■ **EXTRACT PROVIDED**

········

Whatever Happened to Janie? picks up not long after the cliffhanger ending of The Face on the Milk Carton. Janie is sent to live with her biological family, the Springs, who welcome their long-lost sister with open arms. Janie, on the other hand, feels horrible about leaving the Johnsons, the parents who raised her, and she just can’t get the hang of the way the Spring household does things. It seems no matter what she does, someone is offended. Jodie and Stephen Spring, the two siblings who remember their sister Jennie from before her kidnapping, try hard to make Janie feel welcome, but they, too, find it difficult to strike the right balance between making up for lost time and dealing with the past.
This second Janie Johnson story presents the reader with another impossible situation - how does a teenage girl start over in a new family when she still loves the family that raised her? This dilemma is presented from every point of view - Janie’s, the Johnsons’, the Springs’, even Janie’s boyfriend Reeve’s - and readers are drawn into each character’s struggle to make things right.
As in the first book, Caroline Cooney’s writing moves along swiftly, taking us through time without dwelling too long on any one incident or character. There is some description, but readers who are bored by long passages without dialogue won’t find themselves bogged down by pages and pages of details. The ending is somewhat romanticized - it seems unlikely that the comment of a police officer to a couple of teenagers would truly be enough to cure them of their resentment toward their sister - but it fits with the mood of the story, and does wrap things up neatly without becoming too maudlin or opening up even more complications at the tail-end of the book. That said, the ending isn’t so cut and dried that readers won’t want more. There are two - soon to be three - more books after this one, and Cooney left herself lots of room to explore.
I remember this book much more clearly than The Face on the Milk Carton, but had still forgotten how things ultimately turn out, so it was a bit like I was reading it for the first time all over again. I’m really looking forward to reviewing the next book, The Voice on the Radio, because I remember that one best of all, and I’m curious to see if it will live up to the memories I have of it.
I borrowed the ebook version of Whatever Happened to Janie? from my local public library.

········

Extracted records
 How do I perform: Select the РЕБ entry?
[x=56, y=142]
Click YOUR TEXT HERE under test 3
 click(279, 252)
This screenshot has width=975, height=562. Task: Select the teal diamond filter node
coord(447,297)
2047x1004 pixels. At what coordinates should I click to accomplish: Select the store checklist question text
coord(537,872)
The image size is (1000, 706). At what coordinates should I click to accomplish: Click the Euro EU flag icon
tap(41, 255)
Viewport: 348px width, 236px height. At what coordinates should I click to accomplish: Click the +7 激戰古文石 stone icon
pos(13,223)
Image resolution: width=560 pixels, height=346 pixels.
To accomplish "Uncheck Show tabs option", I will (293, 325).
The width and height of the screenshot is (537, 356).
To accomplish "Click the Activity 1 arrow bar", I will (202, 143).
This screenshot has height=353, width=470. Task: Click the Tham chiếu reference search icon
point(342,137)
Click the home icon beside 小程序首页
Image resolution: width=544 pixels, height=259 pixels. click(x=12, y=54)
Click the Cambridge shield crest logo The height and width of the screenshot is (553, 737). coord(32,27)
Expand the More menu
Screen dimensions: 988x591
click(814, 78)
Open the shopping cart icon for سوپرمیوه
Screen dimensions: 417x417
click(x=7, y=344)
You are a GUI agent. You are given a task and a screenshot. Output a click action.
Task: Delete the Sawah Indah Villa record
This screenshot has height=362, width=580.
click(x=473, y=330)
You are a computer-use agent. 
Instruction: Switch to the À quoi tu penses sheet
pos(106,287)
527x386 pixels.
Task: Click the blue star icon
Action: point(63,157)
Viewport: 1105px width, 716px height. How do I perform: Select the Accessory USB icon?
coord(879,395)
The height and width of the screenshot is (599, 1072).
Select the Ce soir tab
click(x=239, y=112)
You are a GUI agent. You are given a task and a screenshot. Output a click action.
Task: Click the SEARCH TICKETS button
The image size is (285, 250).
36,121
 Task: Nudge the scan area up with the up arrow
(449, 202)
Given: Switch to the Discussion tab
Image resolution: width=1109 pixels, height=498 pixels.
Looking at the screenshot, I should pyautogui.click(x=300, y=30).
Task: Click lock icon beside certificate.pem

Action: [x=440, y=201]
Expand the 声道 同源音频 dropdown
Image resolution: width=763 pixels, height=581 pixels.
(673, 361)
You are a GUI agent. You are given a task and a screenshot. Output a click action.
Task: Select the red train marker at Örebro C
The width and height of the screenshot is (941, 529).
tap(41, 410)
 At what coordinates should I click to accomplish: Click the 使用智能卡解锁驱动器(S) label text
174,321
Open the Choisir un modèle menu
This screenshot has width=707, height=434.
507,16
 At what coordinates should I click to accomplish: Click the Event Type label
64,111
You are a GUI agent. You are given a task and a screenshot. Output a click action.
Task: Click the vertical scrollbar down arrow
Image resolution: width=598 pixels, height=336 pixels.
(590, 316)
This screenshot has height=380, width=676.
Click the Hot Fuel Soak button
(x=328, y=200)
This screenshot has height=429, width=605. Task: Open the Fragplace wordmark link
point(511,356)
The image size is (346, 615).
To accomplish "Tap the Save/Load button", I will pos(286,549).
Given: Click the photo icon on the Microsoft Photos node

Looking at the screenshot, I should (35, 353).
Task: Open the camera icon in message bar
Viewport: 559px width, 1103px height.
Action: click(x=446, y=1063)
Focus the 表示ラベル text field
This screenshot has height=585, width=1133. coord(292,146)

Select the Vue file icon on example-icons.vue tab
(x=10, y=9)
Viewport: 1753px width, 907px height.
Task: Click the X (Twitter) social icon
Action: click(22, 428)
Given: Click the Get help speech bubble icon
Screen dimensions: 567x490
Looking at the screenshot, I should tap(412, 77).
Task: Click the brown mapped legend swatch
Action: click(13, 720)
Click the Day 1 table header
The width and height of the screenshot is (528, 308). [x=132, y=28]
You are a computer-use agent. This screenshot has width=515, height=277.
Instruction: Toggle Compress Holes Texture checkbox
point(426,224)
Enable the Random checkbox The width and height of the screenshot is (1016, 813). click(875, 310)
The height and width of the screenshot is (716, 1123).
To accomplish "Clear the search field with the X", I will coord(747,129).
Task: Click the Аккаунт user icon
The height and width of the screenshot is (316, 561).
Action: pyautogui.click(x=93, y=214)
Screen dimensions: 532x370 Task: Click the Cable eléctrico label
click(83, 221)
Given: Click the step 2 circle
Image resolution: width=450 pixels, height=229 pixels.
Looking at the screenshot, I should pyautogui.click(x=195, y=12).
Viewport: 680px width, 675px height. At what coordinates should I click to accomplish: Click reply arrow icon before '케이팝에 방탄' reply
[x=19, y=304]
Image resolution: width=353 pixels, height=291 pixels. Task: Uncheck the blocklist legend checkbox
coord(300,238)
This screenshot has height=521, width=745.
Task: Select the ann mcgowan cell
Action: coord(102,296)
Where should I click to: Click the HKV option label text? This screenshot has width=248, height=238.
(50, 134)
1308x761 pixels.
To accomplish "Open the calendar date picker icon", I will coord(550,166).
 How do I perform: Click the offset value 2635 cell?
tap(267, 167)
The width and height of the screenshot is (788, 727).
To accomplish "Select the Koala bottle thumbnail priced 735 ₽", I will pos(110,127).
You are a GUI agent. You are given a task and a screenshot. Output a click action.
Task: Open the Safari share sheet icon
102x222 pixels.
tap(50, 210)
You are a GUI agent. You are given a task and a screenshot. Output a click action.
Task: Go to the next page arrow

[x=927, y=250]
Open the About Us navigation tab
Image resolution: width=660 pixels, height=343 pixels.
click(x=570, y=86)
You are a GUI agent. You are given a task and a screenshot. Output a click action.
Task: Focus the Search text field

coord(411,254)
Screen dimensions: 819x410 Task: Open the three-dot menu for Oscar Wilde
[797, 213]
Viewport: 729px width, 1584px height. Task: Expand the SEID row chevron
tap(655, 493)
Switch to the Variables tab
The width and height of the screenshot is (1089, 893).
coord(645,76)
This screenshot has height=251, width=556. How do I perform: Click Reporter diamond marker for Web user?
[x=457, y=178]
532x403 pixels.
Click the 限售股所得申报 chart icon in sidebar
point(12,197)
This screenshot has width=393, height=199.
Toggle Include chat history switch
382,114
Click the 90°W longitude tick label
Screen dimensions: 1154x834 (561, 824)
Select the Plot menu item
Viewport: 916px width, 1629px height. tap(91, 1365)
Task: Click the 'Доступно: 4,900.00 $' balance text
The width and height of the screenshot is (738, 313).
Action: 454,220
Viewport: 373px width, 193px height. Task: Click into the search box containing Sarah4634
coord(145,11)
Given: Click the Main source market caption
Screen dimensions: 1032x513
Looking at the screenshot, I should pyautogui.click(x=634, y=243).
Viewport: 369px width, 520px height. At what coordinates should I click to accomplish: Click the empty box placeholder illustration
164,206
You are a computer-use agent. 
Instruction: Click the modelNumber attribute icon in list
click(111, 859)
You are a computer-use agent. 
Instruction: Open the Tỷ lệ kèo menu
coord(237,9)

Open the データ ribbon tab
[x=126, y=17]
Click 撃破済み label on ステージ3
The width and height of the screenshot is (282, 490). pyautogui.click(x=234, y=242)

········

■ **STUDY QUESTIONS**
**A)** Reproduce the stretch of the book review from "As in the first" through "room to explore.".
**B)** Turn the paragraph of the book review that begins "As in the first book" into a short bulleted list that keeps its main points.

■ **EXERCISE ANSWERS**
**A)**
As in the first book, Caroline Cooney’s writing moves along swiftly, taking us through time without dwelling too long on any one incident or character. There is some description, but readers who are bored by long passages without dialogue won’t find themselves bogged down by pages and pages of details. The ending is somewhat romanticized - it seems unlikely that the comment of a police officer to a couple of teenagers would truly be enough to cure them of their resentment toward their sister - but it fits with the mood of the story, and does wrap things up neatly without becoming too maudlin or opening up even more complications at the tail-end of the book. That said, the ending isn’t so cut and dried that readers won’t want more. There are two - soon to be three - more books after this one, and Cooney left herself lots of room to explore.

**B)**
- As in the first book, Caroline Cooney's writing moves swiftly and doesn't dwell long on any one incident or character.
- There is some description, but readers who dislike long passages without dialogue won't get bogged down in details.
- The ending is somewhat romanticized. It seems unlikely that a police officer's comment would cure two teenagers of their resentment toward their sister.
- Still, the ending fits the story's mood and wraps things up neatly without becoming too maudlin or adding complications.
- The ending isn't so cut and dried that readers won't want more. Two more books follow, soon to be three, and Cooney left herself room to explore.